Selected excerpt
-----

Cannon v. Barnes

Decision Date20 October 2020
Docket NumberA20A1216
Citation850 S.E.2d 436,357 Ga.App. 228
Parties CANNON v. BARNES.
CourtGeorgia Court of Appeals

357 Ga.App. 228
850 S.E.2d 436

CANNON
v.
BARNES.

A20A1216

Court of Appeals of Georgia.

October 20, 2020


850 S.E.2d 439

Drew Eckl & Farnham, Stevan A. Miller, Lisa R. Richardson, for appellant.

Savage Turner Durham Pinckney & Savage, Robert B. Turner ; Southeast Law, Ashleigh R. Madison, for appellee.

Mercier, Judge.

357 Ga.App. 228

On February 22, 2013, Trevor Cannon was driving a pickup truck on Interstate 516 when he crossed the median and hit an oncoming vehicle being driven by Stephen Joyner. Stephen1 and Camie Joyner, his wife who was a passenger in the vehicle, both died as a result of the collision. The Joyners’ three-year-old daughter, Dakota, who was a passenger in the vehicle, survived the collision.

Linda Barnes, Camie's mother, filed the underlying lawsuit against Cannon and John Doe,2 another driver that Cannon claimed contributed to the collision, as administrator of Camie's estate and as next friend and joint temporary guardian of Dakota. A jury awarded Barnes, in her representative capacity, $3,000,000, with 55% of fault apportioned to Cannon and 45% to John Doe. Cannon appeals, arguing that the trial court erred by admitting certain evidence, in its jury charge, and by denying his motions for partial directed verdict, for mistrial, for judgment notwithstanding the verdict and for a new trial. Finding no error, we affirm.

357 Ga.App. 229

1. Cannon argues that the trial court erred by admitting irrelevant and prejudicial evidence at trial. "[T]he admission of evidence is generally committed to the sound discretion of the trial court, whose determination shall not be disturbed on appeal unless it amounts to an abuse of discretion." Cooper Tire & Rubber Co. v. Crosby , 273 Ga. 454, 456-457 (2), 543 S.E.2d 21 (2001) (citations and punctuation omitted).

Following rulings on a motion for partial summary judgment and a motion to dismiss, the only remaining claim at trial was for Camie's conscious pain and suffering.

-----

Collected data
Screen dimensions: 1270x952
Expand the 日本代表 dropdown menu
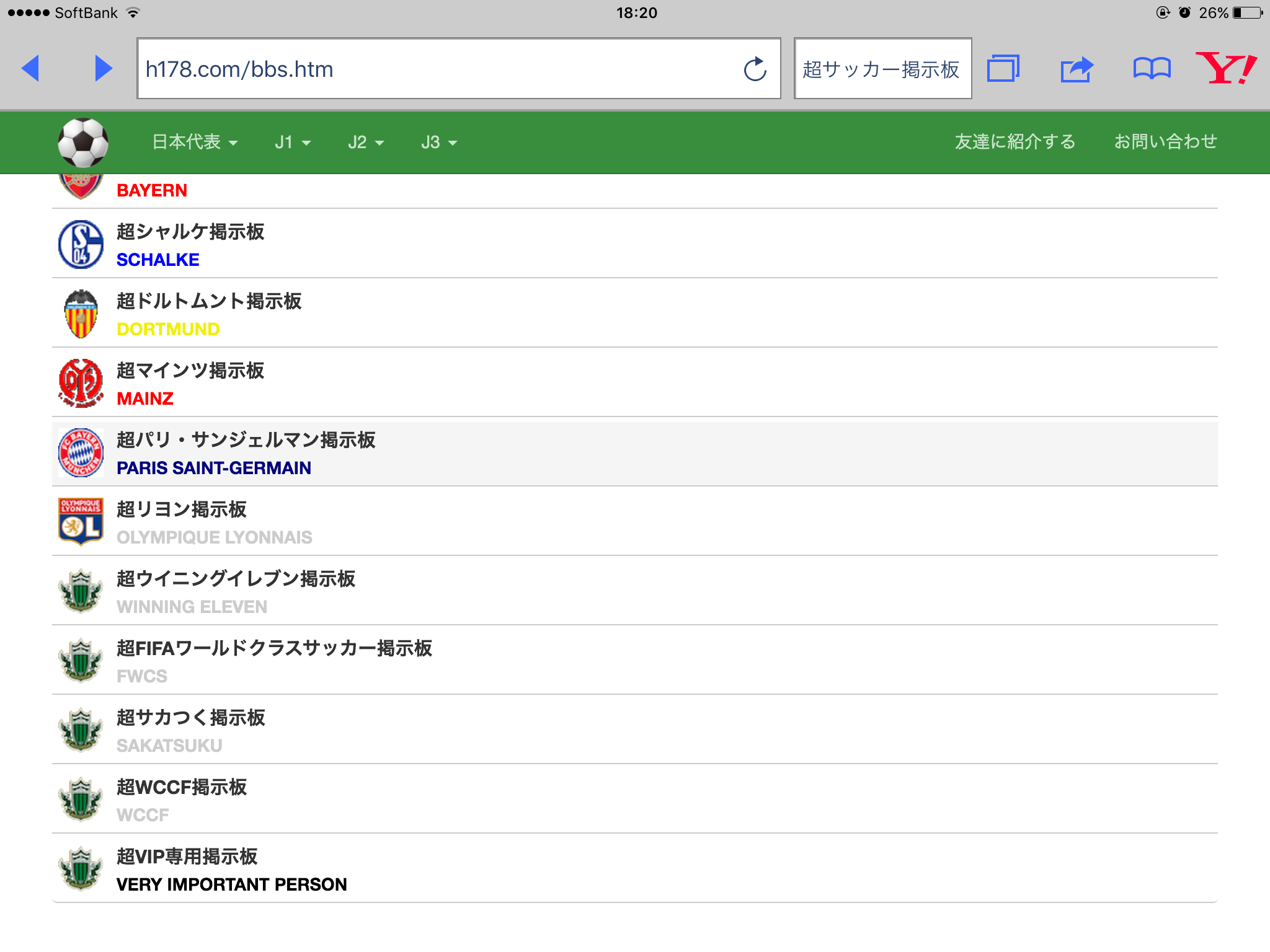tap(195, 142)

-----

To do
Can you write out the passage of the Cannon v. Barnes opinion between "Savage Turner Durham" and "survived the collision.", inclusive, word for word? The material has no connection to the Cannon v. Barnes opinion.

Solution below
Savage Turner Durham Pinckney & Savage, Robert B. Turner ; Southeast Law, Ashleigh R. Madison, for appellee.

Mercier, Judge.

357 Ga.App. 228

On February 22, 2013, Trevor Cannon was driving a pickup truck on Interstate 516 when he crossed the median and hit an oncoming vehicle being driven by Stephen Joyner. Stephen1 and Camie Joyner, his wife who was a passenger in the vehicle, both died as a result of the collision. The Joyners’ three-year-old daughter, Dakota, who was a passenger in the vehicle, survived the collision.